The Gypsies loved their Papa Baptiste. It was thanks to him they hadn’t been driven out of Baia Luna. Dimitru’s people turned up in the village late in the summer of 1935, just when
the rumors about Pater Johannes were particularly rank. Their
bulibasha,
Dimitru’s father Laszlo, had asked the village council to permit his tribe to stay. As their leader, he
proposed that they could move into a location below the village, on the banks of the Tirnava, where a few tumbledown stalls had fallen prey to high water in earlier years. As compensation for a
residency permit the Gypsy men offered to help the farmers with their harvest in the fall. In addition, they knew everything about horses of all breeds. And last but not least, he, Bulibasha Laszlo
Carolea Gabor, personally guaranteed that no one from his family had ever been accused of burglary or been taken to police custody for unjustified inebriation. The village council, consisting of
four indigenous, four Hungarians, and four Saxons, considered the proposition briefly behind closed doors. Then they informed Laszlo that the Gypsies had until Sunday to make themselves scarce.
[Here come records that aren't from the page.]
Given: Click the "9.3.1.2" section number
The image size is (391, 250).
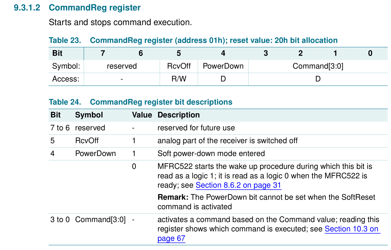Looking at the screenshot, I should (27, 8).
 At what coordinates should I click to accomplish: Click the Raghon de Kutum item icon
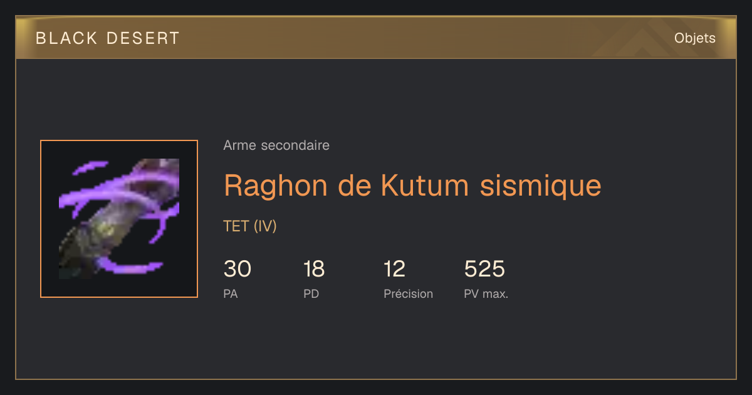point(119,219)

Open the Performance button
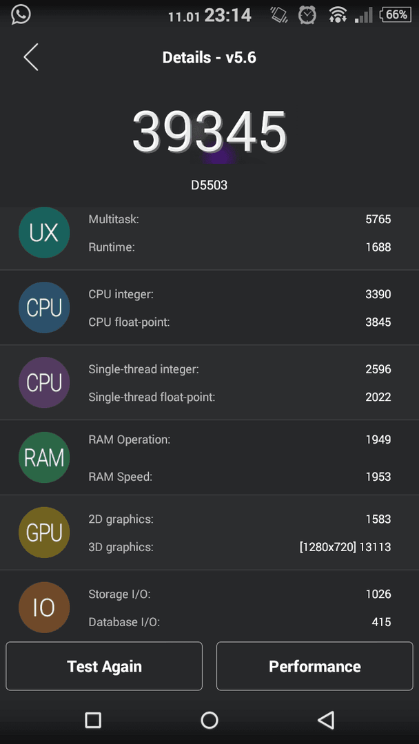point(315,666)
As the men, women, and children of Baia Luna set off for church on Sunday, the Gypsies were still there. Johannes Baptiste celebrated Mass as usual. From Grandfather I know that the Gospel
reading for that Sunday was the parable of the miracle of the loaves and fishes and the feeding of the five thousand, but the priest didn’t stick to that. He read from the Christmas story.
Four months early. Only he didn’t announce the good tidings of the birth of the Lord but the less-good tidings about the pregnant Mary and Joseph, the father of her child, desperately looking
for someplace to stay. The scandal came after Johannes Baptiste had consecrated the bread and wine for the Eucharist. The faithful rose and moved forward toward the communion rail. They knelt and
stuck out their tongues but waited in vain for the host. Baptiste refused them the Body of the Lord. Instead, he splashed the congregation with a cascade of holy water while crying out, “And
Jesus said, ‘Inasmuch as ye have done it unto one of the least of these my brethren, ye have done it unto me.’ And now go to the Gypsies and think about that commandment.”

Even now my grandfather couldn’t suppress an impish smile when he related what happened then. Fat Donata collapsed at the altar in a faint with her yammering daughter Kora trying in vain
to hold her up. Some men had their noses so put out of joint by the priest that they stormed out of the church and on the spot composed a fiery letter of protest to the bishop of Kronauburg. The
indignant postman Adamski even called for a schism and demanded that the whole congregation join the Protestants. Then Hermann Schuster emerged from among his outraged fellows. He called for quiet,
and since he was and still is a respected person in the village, the crowd in fact calmed down after some grumbling.

“We have to do what our priest has ordered us to do. We must bear our cross just as the Redeemer had to bear his.” No one dared to contradict Schuster’s words. Then Grandfather
Ilja’s young wife Agneta emerged from the door of the family’s shop. In her hands she held a golden-brown Bundt cake she had baked to have with coffee that afternoon. She strode right
through the crowd and straight as an arrow to the lower end of town where the Gypsies were encamped. Ilja followed her. Hermann Schuster and his wife Erika as well as a dozen other inhabitants of
Baia Luna joined them, while it suddenly occurred to others that they had a sick cow, or the women said the Sunday roast had to come out of the oven right that minute.